| Stored data |
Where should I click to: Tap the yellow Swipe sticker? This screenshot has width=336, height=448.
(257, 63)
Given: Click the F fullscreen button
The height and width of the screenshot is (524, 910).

--

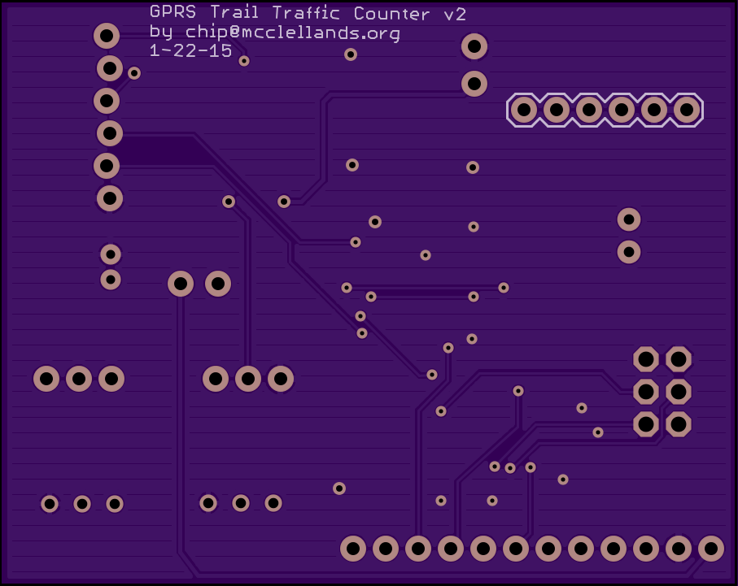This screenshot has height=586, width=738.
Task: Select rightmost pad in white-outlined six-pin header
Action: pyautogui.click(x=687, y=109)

--

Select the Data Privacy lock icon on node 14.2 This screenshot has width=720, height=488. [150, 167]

| The problem |
Looking at the data above, return every line from the one with "Given: Click the F fullscreen button" down to the one with "The height and", exactly and inclusively.

| Result |
Given: Click the F fullscreen button
The height and width of the screenshot is (524, 910).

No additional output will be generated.